Authored by Jamie Ducharme. Originally posted at Boston Magazine on February 14, 2017.
A new study hopes to prove what Hippocrates said all those centuries ago: “Let food be thy medicine.”
Community Servings, a 27-year-old nonprofit that delivers medically tailored meals to chronically and critically ill Massachusetts residents, is teaming up with Massachusetts General Hospital to put its food-as-medicine model to the test.
“[We want to] move toward a data-driven model where we can actually demonstrate to healthcare leaders and insurers that there’s an ROI [return on investment] benefit from investing in feeding critically ill and often very poor residents of Massachusetts,” explains Community Servings CEO David Waters.
The group’s meals are formulated based on a patient’s specific medical needs—providing the nutrients that an individual with, say, diabetes or HIV needs most.

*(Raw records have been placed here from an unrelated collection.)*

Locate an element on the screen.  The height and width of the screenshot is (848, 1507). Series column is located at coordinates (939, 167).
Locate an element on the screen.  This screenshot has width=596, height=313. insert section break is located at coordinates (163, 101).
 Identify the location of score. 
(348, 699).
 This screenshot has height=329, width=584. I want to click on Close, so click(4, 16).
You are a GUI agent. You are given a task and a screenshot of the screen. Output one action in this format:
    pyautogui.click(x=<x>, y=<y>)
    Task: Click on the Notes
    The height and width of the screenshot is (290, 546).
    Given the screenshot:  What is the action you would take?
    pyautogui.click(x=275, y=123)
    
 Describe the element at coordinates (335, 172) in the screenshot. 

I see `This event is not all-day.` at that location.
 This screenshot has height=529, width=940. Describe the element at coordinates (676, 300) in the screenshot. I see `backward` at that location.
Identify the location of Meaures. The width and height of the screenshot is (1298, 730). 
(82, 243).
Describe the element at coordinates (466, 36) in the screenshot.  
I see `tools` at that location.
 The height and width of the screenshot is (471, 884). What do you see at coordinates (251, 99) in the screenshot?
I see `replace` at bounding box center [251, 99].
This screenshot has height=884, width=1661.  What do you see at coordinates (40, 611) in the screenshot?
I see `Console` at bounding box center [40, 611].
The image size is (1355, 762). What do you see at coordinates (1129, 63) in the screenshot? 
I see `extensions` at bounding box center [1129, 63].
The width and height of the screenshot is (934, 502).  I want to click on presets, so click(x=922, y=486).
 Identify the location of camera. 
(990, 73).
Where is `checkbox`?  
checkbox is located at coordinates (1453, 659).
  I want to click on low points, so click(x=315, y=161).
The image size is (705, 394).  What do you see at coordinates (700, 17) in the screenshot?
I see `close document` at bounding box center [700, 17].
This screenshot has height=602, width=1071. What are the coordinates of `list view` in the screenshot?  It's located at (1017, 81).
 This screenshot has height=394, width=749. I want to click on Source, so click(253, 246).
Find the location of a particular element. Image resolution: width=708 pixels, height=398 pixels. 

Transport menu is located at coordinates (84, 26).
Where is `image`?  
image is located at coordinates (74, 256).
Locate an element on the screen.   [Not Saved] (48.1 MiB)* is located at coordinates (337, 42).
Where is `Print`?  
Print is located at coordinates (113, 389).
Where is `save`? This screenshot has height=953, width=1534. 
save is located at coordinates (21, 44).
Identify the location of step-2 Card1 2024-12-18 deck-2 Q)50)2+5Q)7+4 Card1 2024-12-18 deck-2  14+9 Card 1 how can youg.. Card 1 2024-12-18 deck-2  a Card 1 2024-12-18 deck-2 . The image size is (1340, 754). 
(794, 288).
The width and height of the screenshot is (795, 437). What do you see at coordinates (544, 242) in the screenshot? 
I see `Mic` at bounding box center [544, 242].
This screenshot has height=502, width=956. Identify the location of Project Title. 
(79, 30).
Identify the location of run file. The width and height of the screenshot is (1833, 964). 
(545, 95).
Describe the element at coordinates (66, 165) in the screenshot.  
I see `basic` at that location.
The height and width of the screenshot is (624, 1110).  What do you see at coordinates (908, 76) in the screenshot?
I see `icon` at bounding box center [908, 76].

They’re also meant to combat data that shows malnourished patients stay in the hospital longer, and rack up costlier stays while they’re there.
The research, results from which will be available in approximately 30 months, will be funded by a prestigious, nearly $360,000 grant from the Robert Wood Johnson Foundation’s Evidence for Action Program. Robert Wood Johnson has given only 16 such grants since the program was created in 2015.
Community Servings and Mass General have collaborated on two prior studies, but the latest will be the most comprehensive. A team from Mass General, in conjunction with the Massachusetts Department of Public Health, will pore over data collected from 3,000 people fed by Community Servings over the past five years, as well as 9,000 people who were not. They’ll compare insurance claims, hospital readmission rates, emergency room visits, and more, in the hopes of proving that medically tailored meals can affect health outcomes.
“On the academic side of things, people really wanted to see the data in a very rigorous and controlled setting,” explains Seth Berkowitz, the Mass General doctor leading the research. “We want to provide the evidence base that really lets people making health policy and insurance coverage and benefit design decisions say, ‘This is a good use of the premium dollars or the state funding.'”
If the study yields positive results, Waters says, it would not only allow Community Servings to reach more people—as it is, the group feeds roughly 2,000 individuals each day—but give the food-as-medicine model the gravitas it needs to catch on nationally.
“There is potential for significant cost savings and improved outcomes if we can prove that having your insurer or your provider actually fund meals for you, even for a short period, could have a significant outcome,” Waters says. “There is the need for low-cost interventions and keeping people out of the hospital.”